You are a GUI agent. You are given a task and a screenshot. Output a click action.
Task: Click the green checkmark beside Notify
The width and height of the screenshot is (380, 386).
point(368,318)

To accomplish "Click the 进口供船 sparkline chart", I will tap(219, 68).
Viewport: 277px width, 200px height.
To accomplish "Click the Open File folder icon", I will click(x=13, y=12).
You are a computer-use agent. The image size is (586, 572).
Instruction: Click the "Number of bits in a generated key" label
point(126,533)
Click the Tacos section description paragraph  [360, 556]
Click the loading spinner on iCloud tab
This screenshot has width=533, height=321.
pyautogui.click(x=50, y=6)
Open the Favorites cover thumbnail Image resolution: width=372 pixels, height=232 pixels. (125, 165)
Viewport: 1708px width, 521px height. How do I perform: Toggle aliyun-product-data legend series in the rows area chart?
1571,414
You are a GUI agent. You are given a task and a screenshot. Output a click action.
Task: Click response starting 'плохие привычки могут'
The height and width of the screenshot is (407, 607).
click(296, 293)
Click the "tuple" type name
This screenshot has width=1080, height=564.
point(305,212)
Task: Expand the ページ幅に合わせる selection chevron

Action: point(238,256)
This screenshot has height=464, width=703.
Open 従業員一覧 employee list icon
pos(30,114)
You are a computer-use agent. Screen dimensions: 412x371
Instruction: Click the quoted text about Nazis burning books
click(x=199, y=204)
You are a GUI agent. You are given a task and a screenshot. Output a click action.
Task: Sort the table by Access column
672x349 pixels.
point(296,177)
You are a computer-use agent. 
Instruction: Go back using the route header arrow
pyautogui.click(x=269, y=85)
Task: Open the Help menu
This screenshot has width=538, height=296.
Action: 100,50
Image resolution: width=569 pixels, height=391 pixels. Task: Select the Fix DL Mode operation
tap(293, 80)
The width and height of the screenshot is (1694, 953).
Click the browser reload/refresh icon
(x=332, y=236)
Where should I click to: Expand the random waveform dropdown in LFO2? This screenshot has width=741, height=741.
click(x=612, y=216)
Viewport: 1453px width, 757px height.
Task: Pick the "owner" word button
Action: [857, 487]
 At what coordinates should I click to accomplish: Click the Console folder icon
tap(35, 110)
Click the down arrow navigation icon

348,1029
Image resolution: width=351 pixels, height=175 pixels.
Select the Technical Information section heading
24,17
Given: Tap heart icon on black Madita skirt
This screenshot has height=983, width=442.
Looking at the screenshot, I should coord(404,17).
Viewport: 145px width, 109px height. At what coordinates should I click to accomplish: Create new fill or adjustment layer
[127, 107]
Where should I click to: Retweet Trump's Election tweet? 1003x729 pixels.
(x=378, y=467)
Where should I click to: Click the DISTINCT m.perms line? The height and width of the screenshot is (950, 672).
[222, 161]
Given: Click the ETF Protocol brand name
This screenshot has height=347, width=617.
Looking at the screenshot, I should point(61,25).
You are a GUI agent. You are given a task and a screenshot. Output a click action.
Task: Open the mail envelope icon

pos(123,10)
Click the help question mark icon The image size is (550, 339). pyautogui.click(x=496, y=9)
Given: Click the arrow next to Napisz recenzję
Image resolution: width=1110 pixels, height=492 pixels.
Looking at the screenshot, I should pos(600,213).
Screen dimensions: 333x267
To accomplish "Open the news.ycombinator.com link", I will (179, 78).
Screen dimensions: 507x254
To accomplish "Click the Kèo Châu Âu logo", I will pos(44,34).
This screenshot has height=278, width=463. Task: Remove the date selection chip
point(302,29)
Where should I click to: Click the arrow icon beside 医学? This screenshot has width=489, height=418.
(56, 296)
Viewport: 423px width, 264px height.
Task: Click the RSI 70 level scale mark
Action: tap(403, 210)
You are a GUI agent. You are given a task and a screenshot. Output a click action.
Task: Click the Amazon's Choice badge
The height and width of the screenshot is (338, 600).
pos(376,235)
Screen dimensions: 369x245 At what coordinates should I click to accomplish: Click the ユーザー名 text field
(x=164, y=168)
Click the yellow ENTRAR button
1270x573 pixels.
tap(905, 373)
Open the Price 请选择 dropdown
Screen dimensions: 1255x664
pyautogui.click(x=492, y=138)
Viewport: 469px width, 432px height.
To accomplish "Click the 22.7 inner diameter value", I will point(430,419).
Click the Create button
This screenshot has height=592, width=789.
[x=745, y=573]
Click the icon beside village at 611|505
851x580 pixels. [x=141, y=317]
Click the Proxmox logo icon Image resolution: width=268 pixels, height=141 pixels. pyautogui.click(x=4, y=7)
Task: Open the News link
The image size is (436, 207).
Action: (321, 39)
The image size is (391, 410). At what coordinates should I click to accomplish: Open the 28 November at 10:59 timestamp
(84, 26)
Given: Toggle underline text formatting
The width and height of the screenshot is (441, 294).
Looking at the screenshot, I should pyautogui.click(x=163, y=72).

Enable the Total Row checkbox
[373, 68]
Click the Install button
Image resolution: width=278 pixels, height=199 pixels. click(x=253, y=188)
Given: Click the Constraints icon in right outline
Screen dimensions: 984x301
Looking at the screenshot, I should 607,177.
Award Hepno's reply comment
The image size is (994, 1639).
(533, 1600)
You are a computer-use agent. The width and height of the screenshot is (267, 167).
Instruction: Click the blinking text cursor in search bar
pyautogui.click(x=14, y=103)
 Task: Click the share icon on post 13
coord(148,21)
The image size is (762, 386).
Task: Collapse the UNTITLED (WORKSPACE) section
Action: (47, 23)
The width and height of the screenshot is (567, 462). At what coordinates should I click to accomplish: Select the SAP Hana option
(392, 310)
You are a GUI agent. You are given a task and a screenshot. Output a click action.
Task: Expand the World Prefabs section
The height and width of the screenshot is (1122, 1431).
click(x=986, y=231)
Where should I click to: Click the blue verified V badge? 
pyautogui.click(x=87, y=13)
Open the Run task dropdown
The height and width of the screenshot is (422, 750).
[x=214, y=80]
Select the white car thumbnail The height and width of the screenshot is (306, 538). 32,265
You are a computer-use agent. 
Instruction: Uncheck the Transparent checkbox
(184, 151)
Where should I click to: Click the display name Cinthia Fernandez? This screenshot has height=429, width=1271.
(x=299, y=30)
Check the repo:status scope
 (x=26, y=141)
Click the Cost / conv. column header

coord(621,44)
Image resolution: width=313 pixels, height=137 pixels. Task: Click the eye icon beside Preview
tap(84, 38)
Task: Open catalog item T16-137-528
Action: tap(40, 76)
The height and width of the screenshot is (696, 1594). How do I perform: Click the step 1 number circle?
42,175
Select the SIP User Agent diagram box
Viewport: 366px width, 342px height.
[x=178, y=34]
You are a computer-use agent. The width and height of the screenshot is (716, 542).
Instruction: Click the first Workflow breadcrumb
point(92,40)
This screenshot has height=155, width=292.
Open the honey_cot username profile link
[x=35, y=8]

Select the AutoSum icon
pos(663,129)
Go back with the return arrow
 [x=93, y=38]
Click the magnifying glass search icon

※

### [Work request]
Repeat all the entries word for word.

### [Response to this exercise]
You are a GUI agent. You are given a task and a screenshot. Output a click action.
Task: Click the green checkmark beside Notify
The width and height of the screenshot is (380, 386).
point(368,318)

To accomplish "Click the 进口供船 sparkline chart", I will tap(219, 68).
Viewport: 277px width, 200px height.
To accomplish "Click the Open File folder icon", I will click(x=13, y=12).
You are a computer-use agent. The image size is (586, 572).
Instruction: Click the "Number of bits in a generated key" label
point(126,533)
Click the Tacos section description paragraph  [360, 556]
Click the loading spinner on iCloud tab
This screenshot has width=533, height=321.
pyautogui.click(x=50, y=6)
Open the Favorites cover thumbnail Image resolution: width=372 pixels, height=232 pixels. (125, 165)
Viewport: 1708px width, 521px height. How do I perform: Toggle aliyun-product-data legend series in the rows area chart?
1571,414
You are a GUI agent. You are given a task and a screenshot. Output a click action.
Task: Click response starting 'плохие привычки могут'
The height and width of the screenshot is (407, 607).
click(296, 293)
Click the "tuple" type name
This screenshot has width=1080, height=564.
point(305,212)
Task: Expand the ページ幅に合わせる selection chevron

Action: point(238,256)
This screenshot has height=464, width=703.
Open 従業員一覧 employee list icon
pos(30,114)
You are a computer-use agent. Screen dimensions: 412x371
Instruction: Click the quoted text about Nazis burning books
click(x=199, y=204)
You are a GUI agent. You are given a task and a screenshot. Output a click action.
Task: Sort the table by Access column
672x349 pixels.
point(296,177)
You are a computer-use agent. 
Instruction: Go back using the route header arrow
pyautogui.click(x=269, y=85)
Task: Open the Help menu
This screenshot has width=538, height=296.
Action: 100,50
Image resolution: width=569 pixels, height=391 pixels. Task: Select the Fix DL Mode operation
tap(293, 80)
The width and height of the screenshot is (1694, 953).
Click the browser reload/refresh icon
(x=332, y=236)
Where should I click to: Expand the random waveform dropdown in LFO2? This screenshot has width=741, height=741.
click(x=612, y=216)
Viewport: 1453px width, 757px height.
Task: Pick the "owner" word button
Action: [857, 487]
 At what coordinates should I click to accomplish: Click the Console folder icon
tap(35, 110)
Click the down arrow navigation icon

348,1029
Image resolution: width=351 pixels, height=175 pixels.
Select the Technical Information section heading
24,17
Given: Tap heart icon on black Madita skirt
This screenshot has height=983, width=442.
Looking at the screenshot, I should coord(404,17).
Viewport: 145px width, 109px height. At what coordinates should I click to accomplish: Create new fill or adjustment layer
[127, 107]
Where should I click to: Retweet Trump's Election tweet? 1003x729 pixels.
(x=378, y=467)
Where should I click to: Click the DISTINCT m.perms line? The height and width of the screenshot is (950, 672).
[222, 161]
Given: Click the ETF Protocol brand name
This screenshot has height=347, width=617.
Looking at the screenshot, I should point(61,25).
You are a GUI agent. You are given a task and a screenshot. Output a click action.
Task: Open the mail envelope icon

pos(123,10)
Click the help question mark icon The image size is (550, 339). pyautogui.click(x=496, y=9)
Given: Click the arrow next to Napisz recenzję
Image resolution: width=1110 pixels, height=492 pixels.
Looking at the screenshot, I should pos(600,213).
Screen dimensions: 333x267
To accomplish "Open the news.ycombinator.com link", I will (179, 78).
Screen dimensions: 507x254
To accomplish "Click the Kèo Châu Âu logo", I will pos(44,34).
This screenshot has height=278, width=463. Task: Remove the date selection chip
point(302,29)
Where should I click to: Click the arrow icon beside 医学? This screenshot has width=489, height=418.
(56, 296)
Viewport: 423px width, 264px height.
Task: Click the RSI 70 level scale mark
Action: tap(403, 210)
You are a GUI agent. You are given a task and a screenshot. Output a click action.
Task: Click the Amazon's Choice badge
The height and width of the screenshot is (338, 600).
pos(376,235)
Screen dimensions: 369x245 At what coordinates should I click to accomplish: Click the ユーザー名 text field
(x=164, y=168)
Click the yellow ENTRAR button
1270x573 pixels.
tap(905, 373)
Open the Price 请选择 dropdown
Screen dimensions: 1255x664
pyautogui.click(x=492, y=138)
Viewport: 469px width, 432px height.
To accomplish "Click the 22.7 inner diameter value", I will point(430,419).
Click the Create button
This screenshot has height=592, width=789.
[x=745, y=573]
Click the icon beside village at 611|505
851x580 pixels. [x=141, y=317]
Click the Proxmox logo icon Image resolution: width=268 pixels, height=141 pixels. pyautogui.click(x=4, y=7)
Task: Open the News link
The image size is (436, 207).
Action: (321, 39)
The image size is (391, 410). At what coordinates should I click to accomplish: Open the 28 November at 10:59 timestamp
(84, 26)
Given: Toggle underline text formatting
The width and height of the screenshot is (441, 294).
Looking at the screenshot, I should pyautogui.click(x=163, y=72).

Enable the Total Row checkbox
[373, 68]
Click the Install button
Image resolution: width=278 pixels, height=199 pixels. click(x=253, y=188)
Given: Click the Constraints icon in right outline
Screen dimensions: 984x301
Looking at the screenshot, I should 607,177.
Award Hepno's reply comment
The image size is (994, 1639).
(533, 1600)
You are a computer-use agent. The width and height of the screenshot is (267, 167).
Instruction: Click the blinking text cursor in search bar
pyautogui.click(x=14, y=103)
 Task: Click the share icon on post 13
coord(148,21)
The image size is (762, 386).
Task: Collapse the UNTITLED (WORKSPACE) section
Action: (47, 23)
The width and height of the screenshot is (567, 462). At what coordinates should I click to accomplish: Select the SAP Hana option
(392, 310)
You are a GUI agent. You are given a task and a screenshot. Output a click action.
Task: Expand the World Prefabs section
The height and width of the screenshot is (1122, 1431).
click(x=986, y=231)
Where should I click to: Click the blue verified V badge? 
pyautogui.click(x=87, y=13)
Open the Run task dropdown
The height and width of the screenshot is (422, 750).
[x=214, y=80]
Select the white car thumbnail The height and width of the screenshot is (306, 538). 32,265
You are a computer-use agent. 
Instruction: Uncheck the Transparent checkbox
(184, 151)
Where should I click to: Click the display name Cinthia Fernandez? This screenshot has height=429, width=1271.
(x=299, y=30)
Check the repo:status scope
 (x=26, y=141)
Click the Cost / conv. column header

coord(621,44)
Image resolution: width=313 pixels, height=137 pixels. Task: Click the eye icon beside Preview
tap(84, 38)
Task: Open catalog item T16-137-528
Action: tap(40, 76)
The height and width of the screenshot is (696, 1594). How do I perform: Click the step 1 number circle?
42,175
Select the SIP User Agent diagram box
Viewport: 366px width, 342px height.
[x=178, y=34]
You are a computer-use agent. The width and height of the screenshot is (716, 542).
Instruction: Click the first Workflow breadcrumb
point(92,40)
This screenshot has height=155, width=292.
Open the honey_cot username profile link
[x=35, y=8]

Select the AutoSum icon
pos(663,129)
Go back with the return arrow
 [x=93, y=38]
Click the magnifying glass search icon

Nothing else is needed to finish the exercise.